This is a hard class.
-
The material is intrinsically hard
- Very few people find linear algebra, statistics and programming to ALL be easy subjects, and this class combines them all
- There's a reason people who understand this material get paid big salaries at FAANG
-
You will have to read the required references.
Not all the material will be covered in lectures, and that's intentional to force you to get practice reading research-level data mining text.
-
Comments from previous students:
-
Holy fucking shit this was a hard class. I had no idea there was so much god damned fucking math involved in a CS class. You should warn students about that.
-
I spent 20+ hours per week on this class, and still only got a B. The class is too hard and you should make it easier.
Unfortunately, I can't remove the math from this class, and I can't make the class easier. Otherwise, you wouldn't be learning the material needed to pass a technical interview / get a good job / go to grad school.
-
NOTE: In all of my other courses, I include required reading/watching tasks to learn about CS/DS culture. This course doesn't have these tasks because there is already a LOT of textbook reading that you will have to complete.
Late Work Policy:
You lose 20% on projects for each day late. It is still typically better to submit a correct assignment late than an incorrect one on time.

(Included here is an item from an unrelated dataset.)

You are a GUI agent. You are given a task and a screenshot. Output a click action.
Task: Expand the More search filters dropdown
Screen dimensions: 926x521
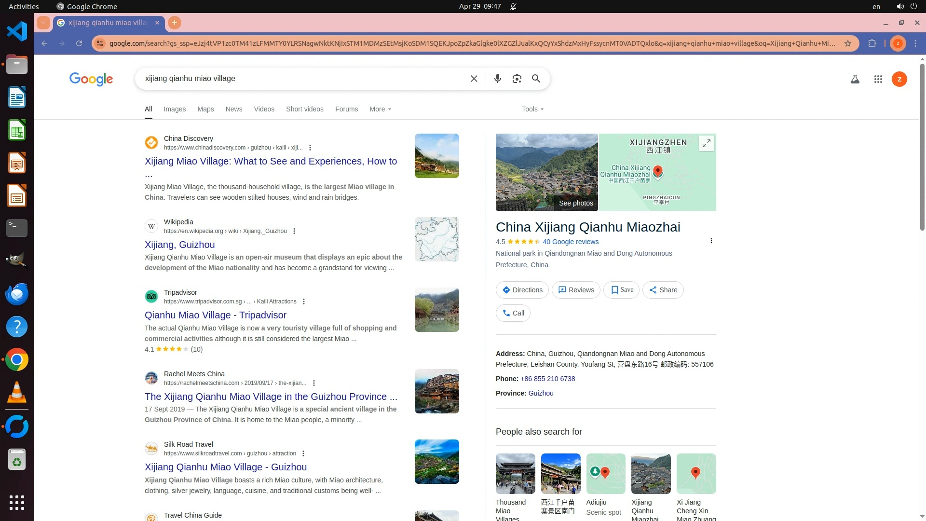click(380, 109)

If you collaborate with other students, you get an automatic 2 day extension on any project.
Collaboration Policy:
You are encouraged to discuss all labs and projects with other students, subject to the following constraints:
- you must be the person typing in all code for your assignments, and
- you must not copy another student's code.
You may use any online resources you like as references.
Basically, I'm trusting you all to be adults. You are ultimately responsible for ensuring you learn the material! So do what will help you learn best.
WARNING: All material in this class is cumulative. If you work "too closely" with another student on an assignment, you won't understand how to complete subsequent assignments, and you will quickly fall behind. You should view collaboration as a way to improve your understanding, not as a way to do less work.
I've tried to design the course to be as accessible as possible for all students. If you need any further accommodations---even if you don't have an officially recognized disability---please ask.
I want you to succeed and I'll make every effort to ensure that you can.